Start of Page

The killers must have been completing the preparations for their act of savagery even as the American and British drones were being deployed to hunt down, track and destroy the notorious psychopath "Jihadi John", or Mohammad Emwazi.
"The human right to privacy is important, but the dead have no human rights at all"
Jeremy Corbyn spoke for many of his kind, seeking the headlines for his comment that "Emwazi had been held to account for his callous and brutal crimes," but then watering it down by adding that "it would have been better for all of us if he had been held to account in a court of law."
I presume that he knows that there are no courts of law in the territories held by the Islamic State of Iraq and the Levant, other than the tribunals which supplied victims to "Jihadi John" be beheaded for the cameras. Nor, I think, has Corbyn ever volunteered to lead a Labour delegation to Syria to bring Emwazi to an appropriate court of law. Indeed, so far as we know he has not pressed the Prime Minister or President Obama to send special forces into Syria to extract the man by force.

End of Page
Start of Data segment

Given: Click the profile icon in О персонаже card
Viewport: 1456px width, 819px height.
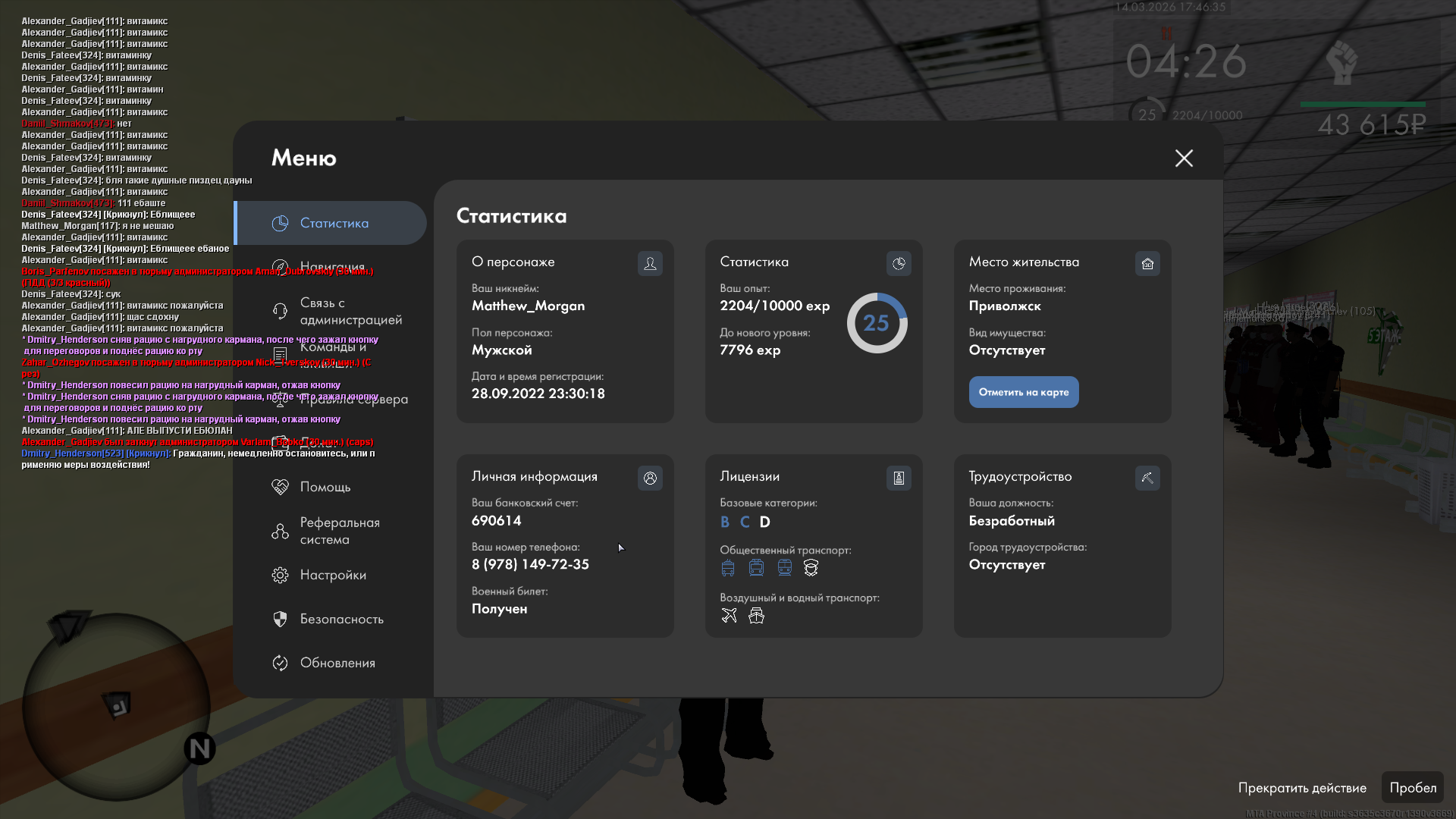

End of Data segment

◆ **What to do**
1 – List every person named in the commentary on Mohammad Emwazi.
2 – Carry on the commentary on Mohammad Emwazi, starting after its final sentence.

◆ **Responses per task**
1 – Mohammad Emwazi ("Jihadi John"), Jeremy Corbyn, President Obama

2 –
Yet even if, as Corbyn wanted, Emwazi had been captured, at great risk to those charged with that task, and brought to face justice in a court of law, either here or at The Hague, who would have benefited? Perhaps first of all Emwazi himself, given a platform from which to spew out his insane bile and incite his followers to even greater violence. After that, as usual, the lawyers, wallets bulging, elbows sharpened, would have been struggling to to grab the biggest share of the millions of pounds in legal costs.
Poor things, they will now have to content themselves with a lesser harvest earned in the prosecution of the Paras who were ordered to keep the fragile peace on that terrible day in Londonderry. A pity that there will be no prosecution of IRA men such as McGuiness who was also there on that day but has a guarantee of immunity from justice.
The massacre in Paris has again also sharpened the debate over the admission of hundreds of thousands of migrants from Africa and the Middle East. It can come as no surprise that one of the Paris killers made his way from Syria to Paris posing as a refugee, and I doubt he was alone
Here it should help the Government gain consent for its efforts to protect our cities from an outrage like that in Paris. The outrage of the NUJ at the seizure of the laptop of a BBC Newsnight reporter, Secunder Karmi, who had reported extensively on UK jihadists and which the police believed held information about a member of Isil, jars against the cries of mourning from Paris.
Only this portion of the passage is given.